Unfortunately, in this society, the identity of “Muslim” is conflated with all peoples from North Africa, West Asia, Southern Central Asia, and South Asia, regardless of their religion. Even Indian Sikhs are seen as “Muslims” through that lens. Meanwhile, European countries with majority-Muslim populations such as Turkey, Kosovo, and Albania were not included in the ban. American intelligence has no more reason to believe that travelers from the included countries pose a risk of violence than travelers from the European Muslim countries. The Arabic countries that are left off of the banned list, meanwhile, such as Saudi Arabia, Jordan, and, in the second turn, Iraq, are countries with which the United States has political ties.

Likewise, the calls to preserve the rights of women and LGBTQI people must work toward collaboration and unity among disparate intersecting communities.

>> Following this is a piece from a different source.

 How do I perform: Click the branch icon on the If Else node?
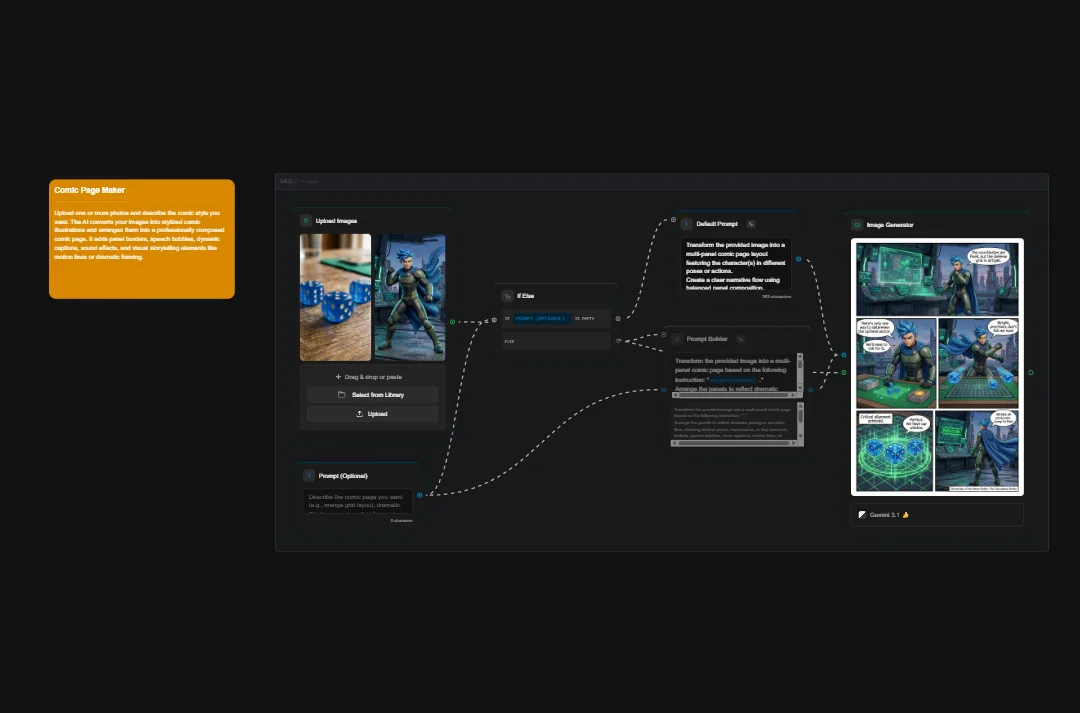click(507, 295)
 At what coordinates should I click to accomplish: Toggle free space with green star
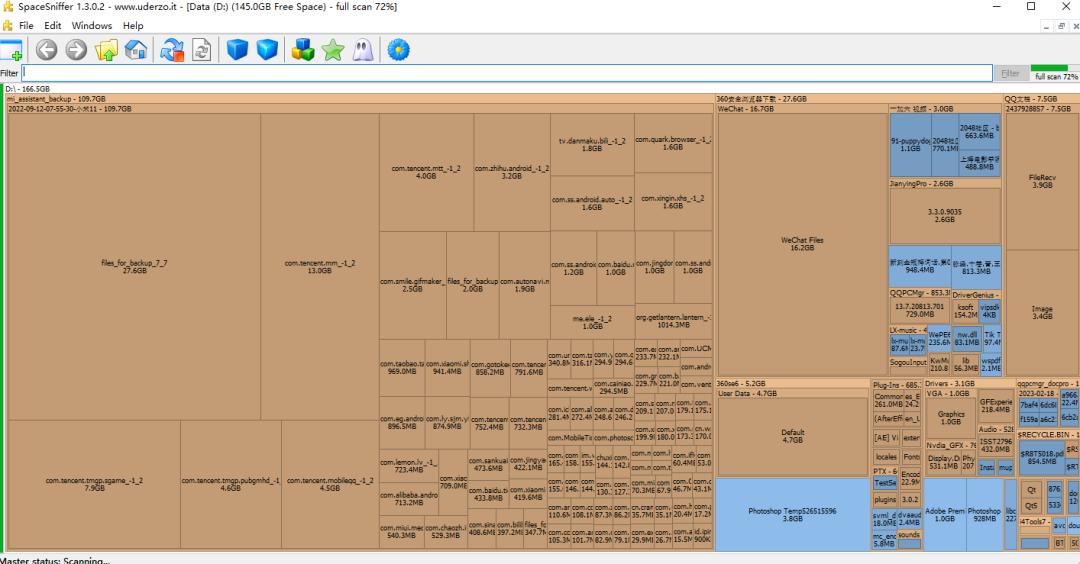tap(332, 50)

If the unique experience of, for example, transgender women of color are not acknowledged in these liberal political movements, they will become lost in the overwhelming narrative of the dominant culture. Different political elements must organize together toward the common goal of combating these executive measures. If the Left succumbs to combative factionalism, they will give the tactical advantage to their opponents.

Nothing, however, can guarantee victory over the new challenges that this administration poses. The future is uncertain. Movements come and go. The outcome of history is entirely up to the ones who make it.